One of the top challenges for a college student is trying to develop healthy eating habits. In college, you may have unlimited access to food by going to the dining halls, eateries around campus, or even food delivery services like Door Dash. The food options can be endless. On top of having this food freedom, finding time for classes, activities, and work can also be a challenge. Being in this new space can create a different relationship with food, where you may lose touch with healthy eating habits, leading to a pattern of mindless eating. This can look like:
- Consistently eating until you are overly full or feel sick
- Finding yourself eating food without really tasting it
- Not paying attention to the foods you are eating and frequently eating surrounded by distractions
- Rushing through meals
- Having trouble remembering the taste, smell, and look of the meal you have just eaten
Mindfulness is an intentional focus on one’s thoughts, emotions, and physical sensations in the present moment. It targets becoming more aware of one’s situation and choices. When we apply this practice to eating, we use our physical and emotional senses to experience and enjoy our food choices. We can also start to have more gratitude toward our food, which can improve the overall eating experience. Here’s an example: Think about what you do while eating a meal… scrolling on social media, catching up on assignments, or watching a show. Distracted eating can cause us to eat more because we are out of touch with our body cues that tell us when to stop eating. Mindfully eating allows us to experience and enjoy our food choices without distractions fully.
Why is mindful eating important? Practicing a mindful eating approach can:
- Enhance the enjoyment of your meals
- Reduce overeating
- Aid in good digestion
- Reduce anxious thoughts surrounding food
- Improve your relationship with food
- Aid in a regained sense of hunger and fullness
- Increased self-esteem
- Lead to a sense of empowerment surrounding eating
- Reduced emotional eating and eating in response to external cues
Tips for practicing mindful eating:
- Engage all senses: Notice color, texture, taste, smell, sound, and how you feel when eating. Allow yourself to experience the food fully.

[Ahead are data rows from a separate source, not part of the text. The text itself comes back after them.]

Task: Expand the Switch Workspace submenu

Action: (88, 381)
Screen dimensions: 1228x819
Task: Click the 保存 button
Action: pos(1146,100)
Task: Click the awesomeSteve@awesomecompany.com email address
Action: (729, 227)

- Live in the moment: As a student, you have a million responsibilities that take up your attention, including eating. With your next meal, try making small adjustments that will help you stay present. This can look like putting your phone down, turning off the TV, and shutting your laptop while eating.
- Take your time: Taking your time with a meal makes recognizing fullness and satisfaction cues easier. To slow down, serve your food on a plate or bowl, sit down for your meal, and avoid eating on the go. Try savoring every bite and chewing thoroughly.
- Tune in to internal and external cues: Internal cues are your hunger and fullness cues. This means learning what it feels like to eat until you are satisfied, but not overly full. External cues are things like time of day or seeing a food advertisement. Learn how to be mindfully aware of how these cues affect your eating habits.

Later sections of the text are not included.